[MATERIAL TO PROCESS Boundary: Start]
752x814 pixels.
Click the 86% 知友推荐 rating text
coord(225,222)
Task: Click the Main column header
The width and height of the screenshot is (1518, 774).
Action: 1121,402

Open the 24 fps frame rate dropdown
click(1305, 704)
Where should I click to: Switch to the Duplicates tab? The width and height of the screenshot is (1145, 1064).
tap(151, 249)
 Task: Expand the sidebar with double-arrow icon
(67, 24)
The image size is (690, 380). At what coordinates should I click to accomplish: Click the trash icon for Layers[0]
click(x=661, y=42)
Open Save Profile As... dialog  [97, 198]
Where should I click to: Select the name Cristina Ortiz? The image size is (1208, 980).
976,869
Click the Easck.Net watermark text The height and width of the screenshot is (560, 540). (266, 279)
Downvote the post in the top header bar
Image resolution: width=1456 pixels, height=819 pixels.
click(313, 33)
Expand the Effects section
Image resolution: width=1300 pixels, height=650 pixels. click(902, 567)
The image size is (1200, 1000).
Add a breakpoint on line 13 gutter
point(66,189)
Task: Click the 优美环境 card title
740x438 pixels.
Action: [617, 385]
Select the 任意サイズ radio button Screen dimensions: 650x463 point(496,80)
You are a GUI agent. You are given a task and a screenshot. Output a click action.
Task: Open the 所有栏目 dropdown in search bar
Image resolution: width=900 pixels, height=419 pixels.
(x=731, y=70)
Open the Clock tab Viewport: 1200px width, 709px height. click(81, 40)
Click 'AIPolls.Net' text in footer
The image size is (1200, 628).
[MATERIAL TO PROCESS Boundary: End]
▸ TASK
Go through the entries above and copy each line holding the string "header".

▸ EXERCISE RESULT
Task: Click the Main column header
Downvote the post in the top header bar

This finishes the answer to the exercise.